- Task input:
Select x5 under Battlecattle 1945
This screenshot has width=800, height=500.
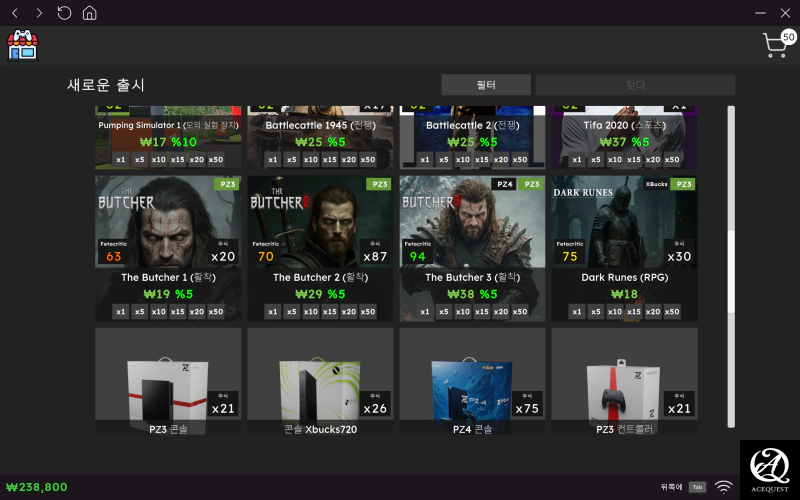coord(292,160)
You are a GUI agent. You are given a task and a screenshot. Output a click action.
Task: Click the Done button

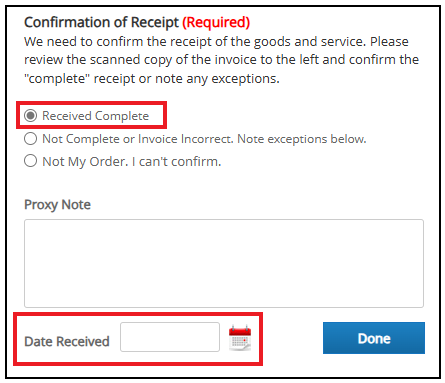(374, 338)
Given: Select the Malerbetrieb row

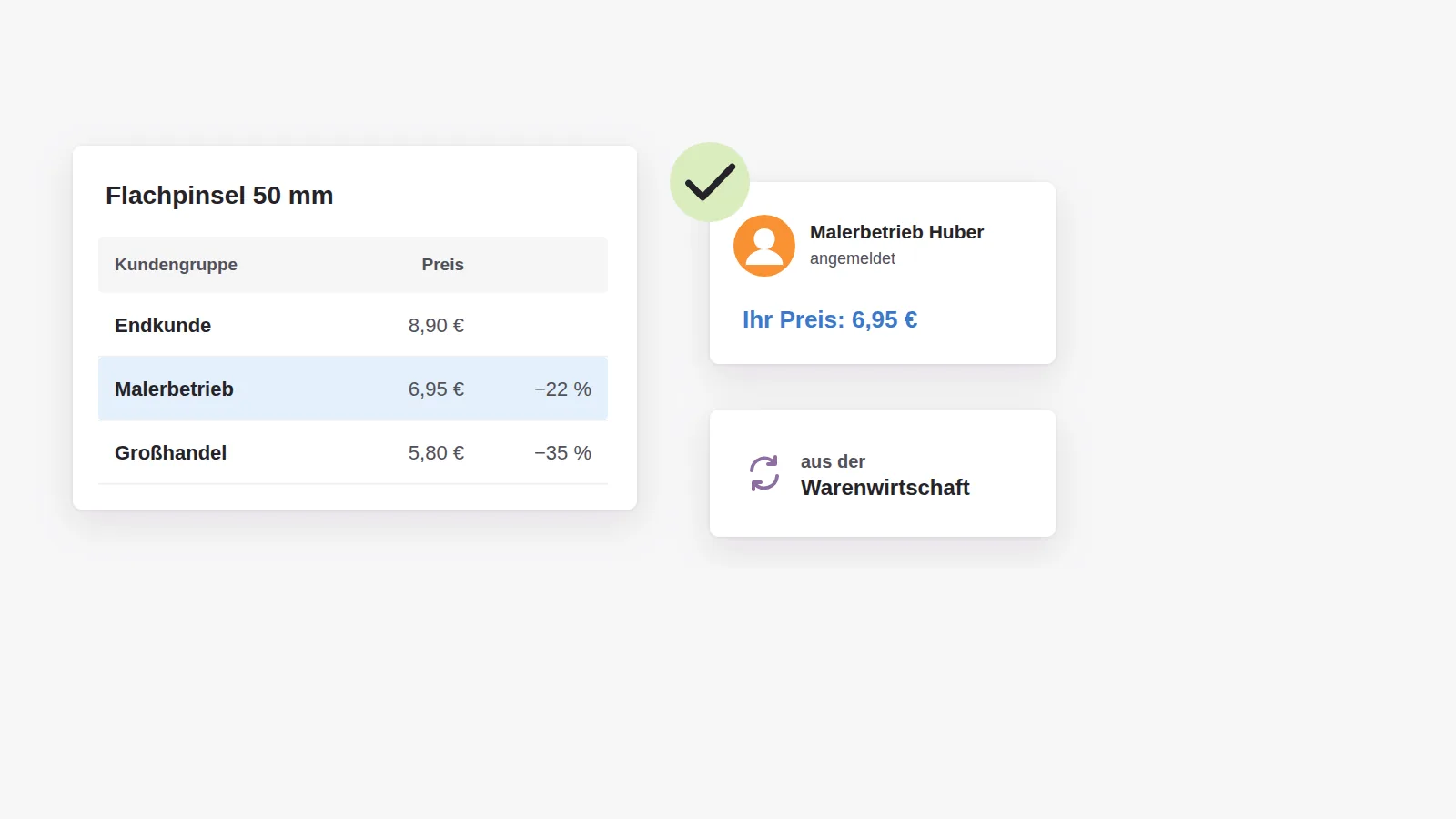Looking at the screenshot, I should [353, 389].
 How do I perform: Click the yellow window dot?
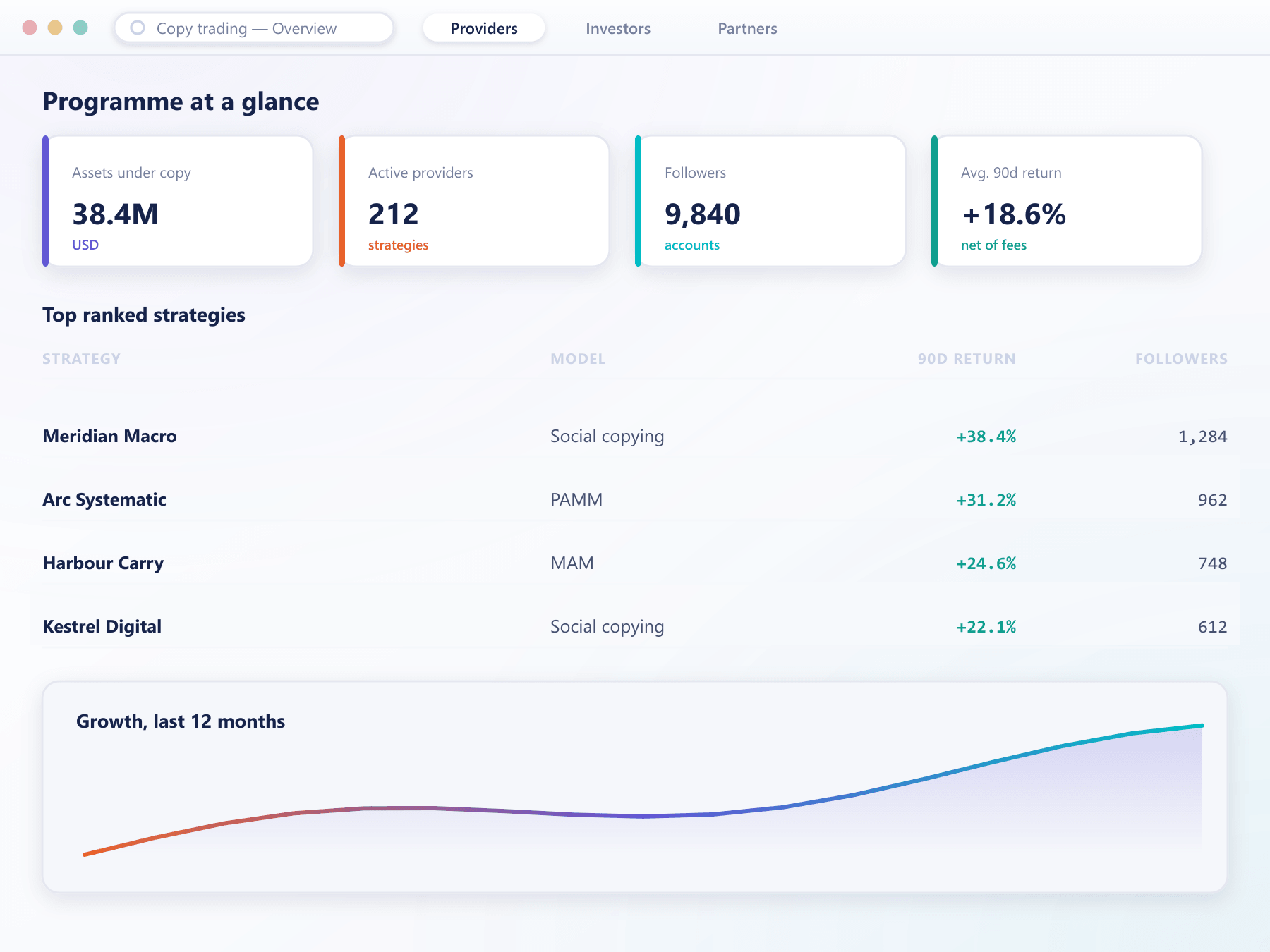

- Description of the task: Word for word, repeat the lines of data above, omitting every picture.

- Answer space:
Select x5 under Battlecattle 1945
This screenshot has width=800, height=500.
coord(292,160)
You are a GUI agent. You are given a task and a screenshot. Output a click action.
Task: Click the Done button

(374, 338)
Given: Select the Malerbetrieb row

Looking at the screenshot, I should [353, 389].
 How do I perform: Click the yellow window dot?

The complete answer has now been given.